Barra de Potosí is a small fishing village in the Mexican state of Guerrero, that is located in the municipality of Petatlan. Situated at the edge of Laguna Potosí, the village itself consists of three main streets crossed by two streets and as of the 2011 census by INEGI was considered to have 396 inhabitants; 211 men and 185 women.

The area is mostly known by local tour guides and on Trip Advisor as a tourist destination for days trips from local inland communities and from Zihuatanejo. Enramadas (open palapa covered restaurants) line the edge of the lagoon and the beach front and are especially popular with weekend visitors for the fresh fish served there. Local villagers offer lagoon tours, fishing trips, rental kayaks and during the winter months, humpback whale watching tours.

The lagoon and surrounding eco-system covers 800 ha with 454 ha of mangrove. In a recent study published by Professor Alejandro Meléndez Herrada of UAM (Universidad Autónoma Metropolitana Unidad Xochimilco) 212 species of bird have been identified in the area. Of these, 82 are aquatic or marine species, 23 are endemic and 19 are listed as "at risk" by the NOM-059-SEMARNAT-2010.

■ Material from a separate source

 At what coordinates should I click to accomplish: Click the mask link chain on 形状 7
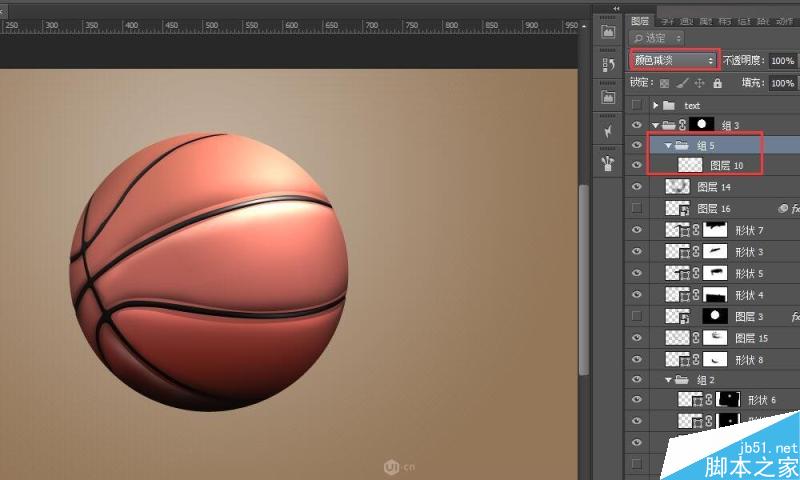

Studies by biology students of Professor Meléndez have found that the area supports 188 species of butterflies, 68 of fish, 3 of amphibians, 18 reptiles, 133 mammals, 488 plants, 122 micro-algae and 303 reef dwellers. Currently (as of September 2015) studies are being conducted on beetles, and bird life in the surrounding coconut groves. A recently published book "Biodiversidad de Barra de Potosí, Guerrero, México" discusses the interaction between conservation and tourism as it relates to the Barra de Potosí ecosystem.